**Exercise instructions**. Each line of the records containing "will" is to be copied out and returned.

**Exercise material**.

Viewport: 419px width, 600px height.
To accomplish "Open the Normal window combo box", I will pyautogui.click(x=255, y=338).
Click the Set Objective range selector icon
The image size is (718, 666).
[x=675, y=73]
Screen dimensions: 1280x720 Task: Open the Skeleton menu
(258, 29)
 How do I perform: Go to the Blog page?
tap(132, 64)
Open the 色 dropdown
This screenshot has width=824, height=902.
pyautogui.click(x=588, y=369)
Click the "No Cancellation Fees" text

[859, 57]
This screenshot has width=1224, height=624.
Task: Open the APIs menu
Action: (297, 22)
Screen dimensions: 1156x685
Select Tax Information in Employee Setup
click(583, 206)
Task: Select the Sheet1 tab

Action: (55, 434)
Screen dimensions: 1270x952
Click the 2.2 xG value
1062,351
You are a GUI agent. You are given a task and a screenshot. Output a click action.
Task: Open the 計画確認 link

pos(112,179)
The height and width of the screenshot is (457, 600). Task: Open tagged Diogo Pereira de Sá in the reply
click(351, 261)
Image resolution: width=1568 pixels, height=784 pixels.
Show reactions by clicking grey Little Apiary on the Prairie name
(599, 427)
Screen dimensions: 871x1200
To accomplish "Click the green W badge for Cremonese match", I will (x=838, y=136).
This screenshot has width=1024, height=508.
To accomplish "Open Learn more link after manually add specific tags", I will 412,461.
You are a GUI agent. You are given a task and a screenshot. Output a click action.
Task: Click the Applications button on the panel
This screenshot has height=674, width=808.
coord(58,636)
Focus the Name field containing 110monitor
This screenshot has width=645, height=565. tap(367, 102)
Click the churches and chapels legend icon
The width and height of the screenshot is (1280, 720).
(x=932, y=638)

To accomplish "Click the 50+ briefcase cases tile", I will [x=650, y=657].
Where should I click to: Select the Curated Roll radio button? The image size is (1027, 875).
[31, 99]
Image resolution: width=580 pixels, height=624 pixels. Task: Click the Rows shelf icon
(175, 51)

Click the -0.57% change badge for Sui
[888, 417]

**Written answer**.
To accomplish "Open the Normal window combo box", I will pyautogui.click(x=255, y=338).
To accomplish "Click the green W badge for Cremonese match", I will (x=838, y=136).
To accomplish "Open Learn more link after manually add specific tags", I will 412,461.
To accomplish "Click the 50+ briefcase cases tile", I will [x=650, y=657].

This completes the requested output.